TO DO: For each line below with the word "agent", write out a copy.

+ + + + +

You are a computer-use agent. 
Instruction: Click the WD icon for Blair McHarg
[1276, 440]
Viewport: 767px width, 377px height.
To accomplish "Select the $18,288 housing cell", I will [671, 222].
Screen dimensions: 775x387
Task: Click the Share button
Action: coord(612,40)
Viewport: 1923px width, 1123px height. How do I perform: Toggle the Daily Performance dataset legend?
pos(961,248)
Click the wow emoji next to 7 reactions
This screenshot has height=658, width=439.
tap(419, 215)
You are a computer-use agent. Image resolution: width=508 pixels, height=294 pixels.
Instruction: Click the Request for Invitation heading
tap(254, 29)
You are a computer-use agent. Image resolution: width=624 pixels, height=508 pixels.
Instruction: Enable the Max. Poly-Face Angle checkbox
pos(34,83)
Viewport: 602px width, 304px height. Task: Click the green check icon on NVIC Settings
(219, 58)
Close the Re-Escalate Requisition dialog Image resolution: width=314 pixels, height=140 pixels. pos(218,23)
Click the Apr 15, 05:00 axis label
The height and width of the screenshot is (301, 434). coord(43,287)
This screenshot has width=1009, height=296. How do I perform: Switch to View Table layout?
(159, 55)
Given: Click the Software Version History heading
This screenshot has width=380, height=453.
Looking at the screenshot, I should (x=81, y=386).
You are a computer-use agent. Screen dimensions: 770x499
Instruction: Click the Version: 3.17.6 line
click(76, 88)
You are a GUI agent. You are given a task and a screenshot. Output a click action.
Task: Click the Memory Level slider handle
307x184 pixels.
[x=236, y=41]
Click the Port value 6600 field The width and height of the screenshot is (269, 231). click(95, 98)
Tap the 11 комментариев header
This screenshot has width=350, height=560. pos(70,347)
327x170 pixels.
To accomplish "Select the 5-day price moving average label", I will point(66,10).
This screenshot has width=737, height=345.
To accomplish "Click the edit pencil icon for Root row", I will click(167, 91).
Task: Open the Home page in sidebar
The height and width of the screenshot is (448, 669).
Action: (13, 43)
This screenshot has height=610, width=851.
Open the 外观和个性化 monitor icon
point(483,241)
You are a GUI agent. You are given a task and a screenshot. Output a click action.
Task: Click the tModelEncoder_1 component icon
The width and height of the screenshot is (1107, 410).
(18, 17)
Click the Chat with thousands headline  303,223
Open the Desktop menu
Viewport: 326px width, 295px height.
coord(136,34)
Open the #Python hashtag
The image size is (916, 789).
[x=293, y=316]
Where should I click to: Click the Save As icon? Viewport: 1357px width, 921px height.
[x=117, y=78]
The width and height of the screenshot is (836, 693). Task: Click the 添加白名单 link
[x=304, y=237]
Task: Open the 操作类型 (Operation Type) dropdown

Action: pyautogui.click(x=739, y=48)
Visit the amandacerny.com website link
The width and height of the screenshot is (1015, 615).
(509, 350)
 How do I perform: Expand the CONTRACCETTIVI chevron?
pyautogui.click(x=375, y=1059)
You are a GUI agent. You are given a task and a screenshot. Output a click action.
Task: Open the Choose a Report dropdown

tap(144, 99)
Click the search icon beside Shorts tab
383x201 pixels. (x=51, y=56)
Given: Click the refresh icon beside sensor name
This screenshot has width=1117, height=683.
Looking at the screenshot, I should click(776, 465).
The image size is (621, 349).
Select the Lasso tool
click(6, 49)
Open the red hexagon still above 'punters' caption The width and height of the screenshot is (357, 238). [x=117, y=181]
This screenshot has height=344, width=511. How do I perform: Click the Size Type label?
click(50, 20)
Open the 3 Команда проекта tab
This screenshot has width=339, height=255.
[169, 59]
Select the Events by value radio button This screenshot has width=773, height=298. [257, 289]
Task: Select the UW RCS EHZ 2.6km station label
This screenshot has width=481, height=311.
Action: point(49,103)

+ + + + +

EXERCISE ANSWER:
You are a computer-use agent. 
You are a computer-use agent. Image resolution: width=508 pixels, height=294 pixels.
You are a computer-use agent. Image resolution: width=624 pixels, height=508 pixels.
You are a computer-use agent. Screen dimensions: 770x499
You are a GUI agent. You are given a task and a screenshot. Output a click action.
You are a GUI agent. You are given a task and a screenshot. Output a click action.
You are a GUI agent. You are given a task and a screenshot. Output a click action.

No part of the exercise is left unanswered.